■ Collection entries
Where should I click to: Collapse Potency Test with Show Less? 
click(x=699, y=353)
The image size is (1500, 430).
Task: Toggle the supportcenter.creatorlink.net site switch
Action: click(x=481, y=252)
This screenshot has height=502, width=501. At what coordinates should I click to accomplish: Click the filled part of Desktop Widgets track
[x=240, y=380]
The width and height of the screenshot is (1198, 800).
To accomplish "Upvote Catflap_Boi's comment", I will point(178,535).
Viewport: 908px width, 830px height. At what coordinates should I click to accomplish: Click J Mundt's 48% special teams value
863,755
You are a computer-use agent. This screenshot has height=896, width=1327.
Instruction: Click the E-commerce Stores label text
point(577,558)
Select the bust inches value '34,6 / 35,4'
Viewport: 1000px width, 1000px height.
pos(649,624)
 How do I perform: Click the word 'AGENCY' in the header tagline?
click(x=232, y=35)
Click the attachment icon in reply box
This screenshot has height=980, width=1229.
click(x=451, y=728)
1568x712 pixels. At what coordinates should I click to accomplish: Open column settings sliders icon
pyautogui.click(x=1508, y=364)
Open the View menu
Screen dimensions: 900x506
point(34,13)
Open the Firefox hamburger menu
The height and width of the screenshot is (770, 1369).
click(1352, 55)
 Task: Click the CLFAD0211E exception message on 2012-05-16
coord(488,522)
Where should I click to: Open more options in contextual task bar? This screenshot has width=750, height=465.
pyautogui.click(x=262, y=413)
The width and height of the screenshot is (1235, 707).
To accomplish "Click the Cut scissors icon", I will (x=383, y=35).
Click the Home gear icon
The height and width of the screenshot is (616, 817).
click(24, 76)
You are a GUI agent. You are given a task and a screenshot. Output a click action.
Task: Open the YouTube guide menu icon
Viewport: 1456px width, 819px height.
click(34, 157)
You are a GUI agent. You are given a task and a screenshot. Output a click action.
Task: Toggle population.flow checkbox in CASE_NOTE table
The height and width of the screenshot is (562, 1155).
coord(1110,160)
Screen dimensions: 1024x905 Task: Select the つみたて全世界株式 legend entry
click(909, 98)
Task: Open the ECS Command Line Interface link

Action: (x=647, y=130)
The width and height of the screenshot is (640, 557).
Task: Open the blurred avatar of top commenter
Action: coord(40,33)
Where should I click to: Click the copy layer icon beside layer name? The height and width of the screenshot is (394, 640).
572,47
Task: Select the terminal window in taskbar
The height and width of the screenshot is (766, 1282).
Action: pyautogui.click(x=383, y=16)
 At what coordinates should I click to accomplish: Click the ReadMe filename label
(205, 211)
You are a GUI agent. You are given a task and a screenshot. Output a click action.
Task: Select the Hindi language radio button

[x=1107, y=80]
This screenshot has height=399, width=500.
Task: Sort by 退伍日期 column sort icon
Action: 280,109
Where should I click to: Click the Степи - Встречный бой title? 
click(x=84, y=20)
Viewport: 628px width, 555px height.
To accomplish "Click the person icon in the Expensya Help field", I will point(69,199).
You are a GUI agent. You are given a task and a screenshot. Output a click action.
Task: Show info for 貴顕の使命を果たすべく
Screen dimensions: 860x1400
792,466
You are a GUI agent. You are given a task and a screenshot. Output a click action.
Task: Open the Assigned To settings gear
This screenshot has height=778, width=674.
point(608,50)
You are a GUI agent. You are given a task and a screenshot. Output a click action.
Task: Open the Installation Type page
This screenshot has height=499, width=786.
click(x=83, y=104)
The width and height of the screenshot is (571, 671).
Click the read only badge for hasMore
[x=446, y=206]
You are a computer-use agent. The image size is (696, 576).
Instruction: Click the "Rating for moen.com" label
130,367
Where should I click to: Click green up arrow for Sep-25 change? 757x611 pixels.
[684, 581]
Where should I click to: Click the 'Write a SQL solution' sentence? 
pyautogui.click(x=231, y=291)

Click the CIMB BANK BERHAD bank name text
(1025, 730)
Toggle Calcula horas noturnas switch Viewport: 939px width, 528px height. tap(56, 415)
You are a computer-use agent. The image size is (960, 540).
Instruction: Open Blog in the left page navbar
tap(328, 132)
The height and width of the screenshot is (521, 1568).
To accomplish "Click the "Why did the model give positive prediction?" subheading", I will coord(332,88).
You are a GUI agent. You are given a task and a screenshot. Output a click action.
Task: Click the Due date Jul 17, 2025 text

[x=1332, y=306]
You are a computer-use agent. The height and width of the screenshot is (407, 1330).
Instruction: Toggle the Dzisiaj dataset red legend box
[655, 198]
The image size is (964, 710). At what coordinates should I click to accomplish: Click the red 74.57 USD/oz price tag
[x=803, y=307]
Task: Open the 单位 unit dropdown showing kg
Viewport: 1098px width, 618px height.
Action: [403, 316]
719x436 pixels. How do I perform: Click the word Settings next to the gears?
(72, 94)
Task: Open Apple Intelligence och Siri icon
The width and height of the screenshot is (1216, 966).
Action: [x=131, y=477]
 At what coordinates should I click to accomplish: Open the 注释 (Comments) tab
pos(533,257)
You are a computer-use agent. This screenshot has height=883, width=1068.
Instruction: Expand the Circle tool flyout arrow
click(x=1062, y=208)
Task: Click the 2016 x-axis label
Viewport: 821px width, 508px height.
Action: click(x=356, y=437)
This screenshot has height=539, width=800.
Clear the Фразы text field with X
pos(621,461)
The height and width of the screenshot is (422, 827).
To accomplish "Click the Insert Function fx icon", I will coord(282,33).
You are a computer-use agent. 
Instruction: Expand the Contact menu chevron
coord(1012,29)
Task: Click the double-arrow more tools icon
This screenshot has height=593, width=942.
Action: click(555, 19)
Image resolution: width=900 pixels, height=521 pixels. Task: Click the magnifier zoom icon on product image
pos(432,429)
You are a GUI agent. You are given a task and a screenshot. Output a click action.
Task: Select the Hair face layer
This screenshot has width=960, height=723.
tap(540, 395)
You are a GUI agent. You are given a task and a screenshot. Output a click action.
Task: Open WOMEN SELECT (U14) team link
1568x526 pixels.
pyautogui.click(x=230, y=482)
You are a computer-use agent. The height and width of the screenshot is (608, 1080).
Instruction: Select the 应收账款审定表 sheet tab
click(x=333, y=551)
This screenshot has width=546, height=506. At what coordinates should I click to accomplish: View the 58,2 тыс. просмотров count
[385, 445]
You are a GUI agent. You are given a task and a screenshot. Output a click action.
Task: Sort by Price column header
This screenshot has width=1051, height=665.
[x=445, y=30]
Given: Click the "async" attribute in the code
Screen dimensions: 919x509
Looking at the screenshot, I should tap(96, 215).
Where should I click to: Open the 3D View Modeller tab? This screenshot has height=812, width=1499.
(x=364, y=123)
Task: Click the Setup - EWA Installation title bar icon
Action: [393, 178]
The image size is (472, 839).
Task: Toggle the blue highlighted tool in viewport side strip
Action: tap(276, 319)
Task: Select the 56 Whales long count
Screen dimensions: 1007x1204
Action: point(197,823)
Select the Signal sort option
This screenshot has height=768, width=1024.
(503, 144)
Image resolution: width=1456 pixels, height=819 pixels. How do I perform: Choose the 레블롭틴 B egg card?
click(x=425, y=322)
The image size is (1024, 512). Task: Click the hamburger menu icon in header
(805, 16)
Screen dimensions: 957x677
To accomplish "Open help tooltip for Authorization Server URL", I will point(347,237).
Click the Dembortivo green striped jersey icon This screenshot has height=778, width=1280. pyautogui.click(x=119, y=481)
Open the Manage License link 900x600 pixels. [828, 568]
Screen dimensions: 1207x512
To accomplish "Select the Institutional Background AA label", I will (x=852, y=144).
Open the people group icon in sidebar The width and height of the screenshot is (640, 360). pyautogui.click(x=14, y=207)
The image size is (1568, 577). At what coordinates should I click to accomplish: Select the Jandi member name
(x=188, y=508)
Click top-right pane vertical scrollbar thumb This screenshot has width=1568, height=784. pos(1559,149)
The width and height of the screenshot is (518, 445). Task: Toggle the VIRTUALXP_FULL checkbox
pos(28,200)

■ Your task
Go line by line through the data, copying each one that contains the word "computer".

■ Answer section
You are a computer-use agent. This screenshot has height=896, width=1327.
You are a computer-use agent. The image size is (696, 576).
You are a computer-use agent. The image size is (960, 540).
You are a computer-use agent. The height and width of the screenshot is (407, 1330).
You are a computer-use agent. This screenshot has height=883, width=1068.
You are a computer-use agent. 
You are a computer-use agent. The height and width of the screenshot is (608, 1080).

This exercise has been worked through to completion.